--- A FAZER ---
Repita palavra por palavra todas as linhas dos itens abaixo, deixando as imagens fora da resposta.

+ + + +

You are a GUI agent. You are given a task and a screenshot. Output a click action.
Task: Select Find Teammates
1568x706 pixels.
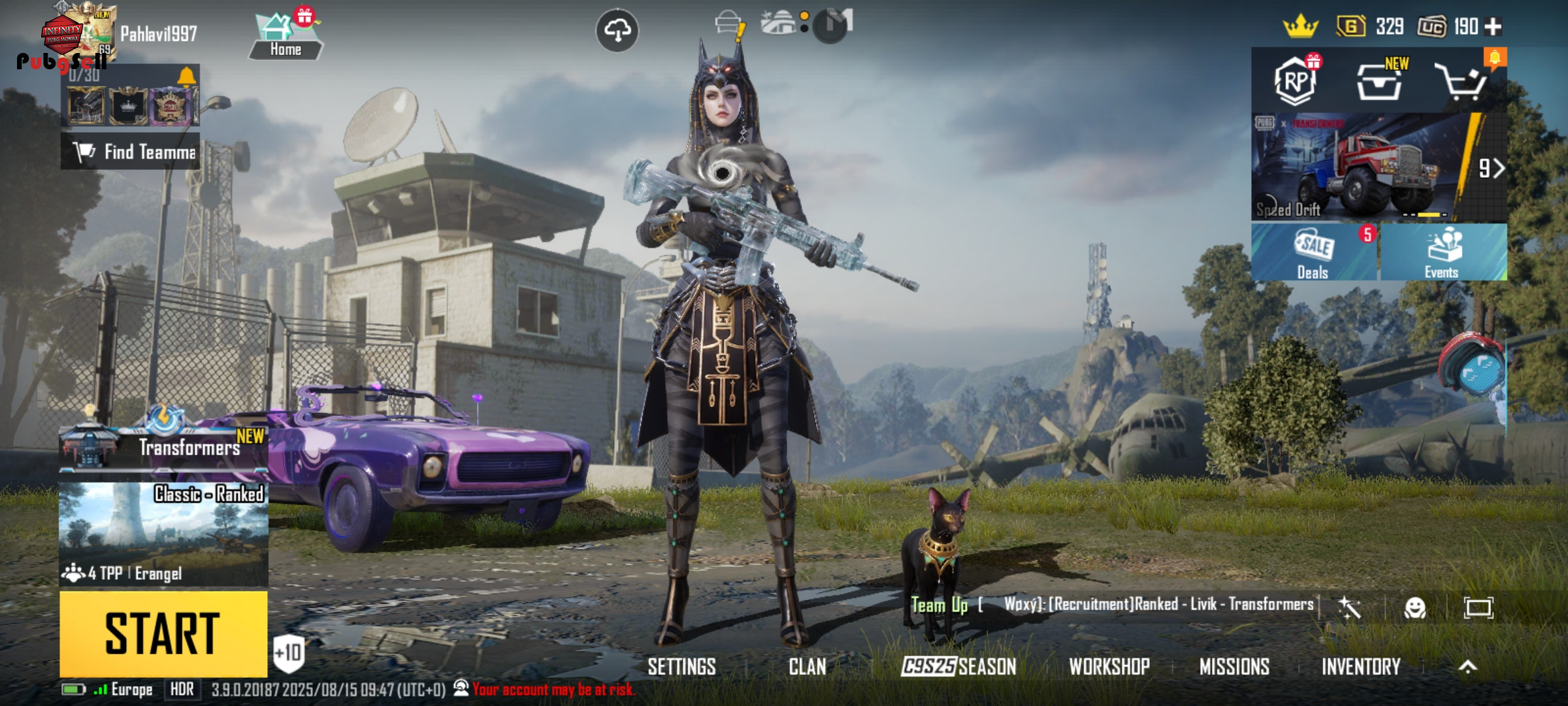pyautogui.click(x=131, y=152)
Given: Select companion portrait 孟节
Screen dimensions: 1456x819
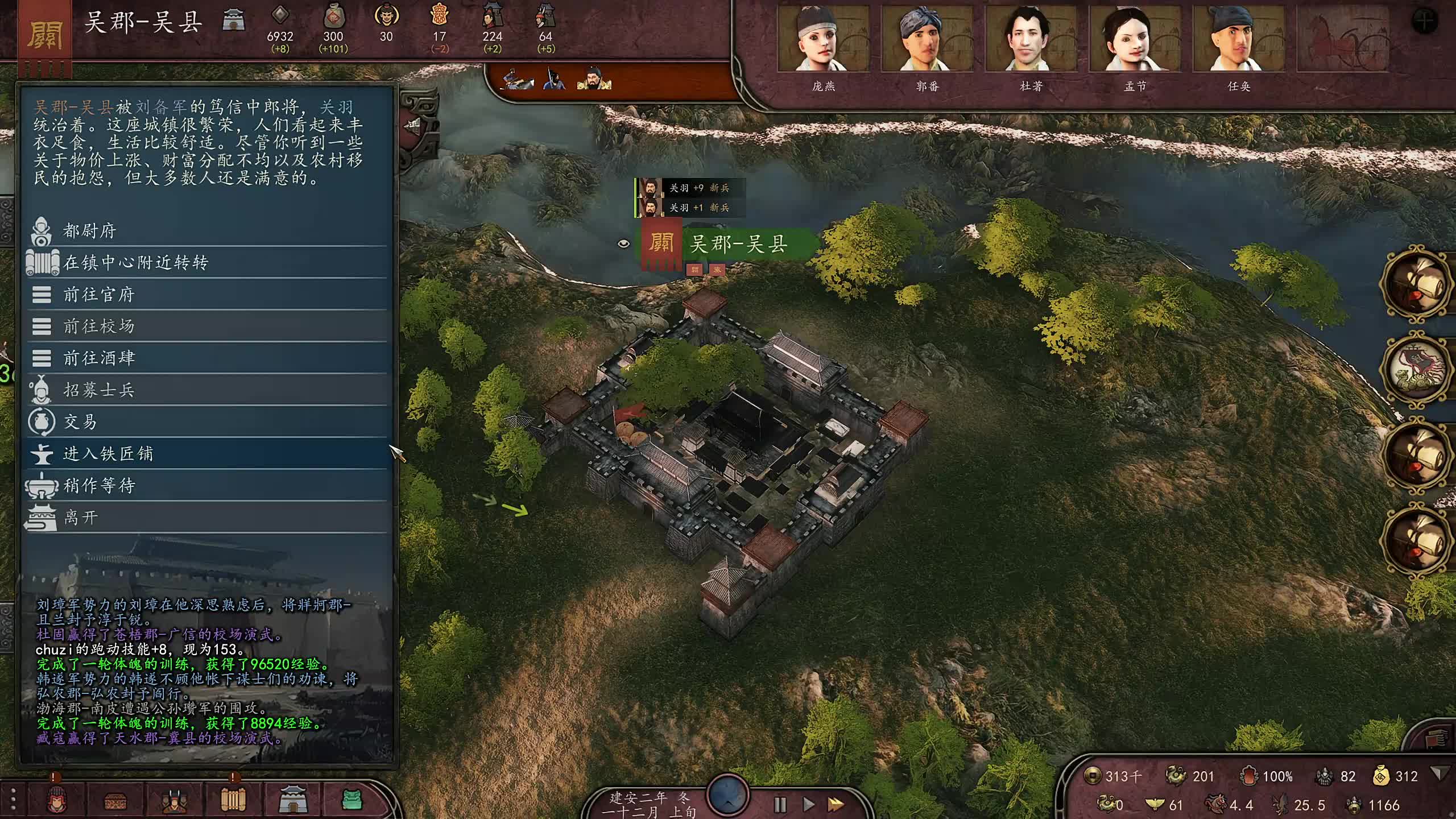Looking at the screenshot, I should (1135, 40).
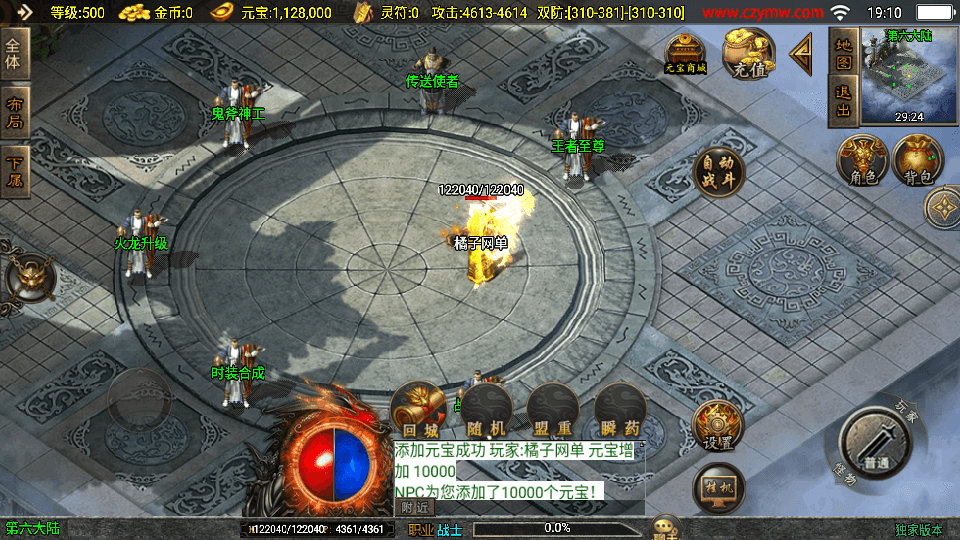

+ + + +

--- RESPOSTA ESCRITA ---
You are a GUI agent. You are given a task and a screenshot. Output a click action.
Task: Select Find Teammates
1568x706 pixels.
pyautogui.click(x=131, y=152)
Given: Select companion portrait 孟节
Screen dimensions: 1456x819
Looking at the screenshot, I should (1135, 40).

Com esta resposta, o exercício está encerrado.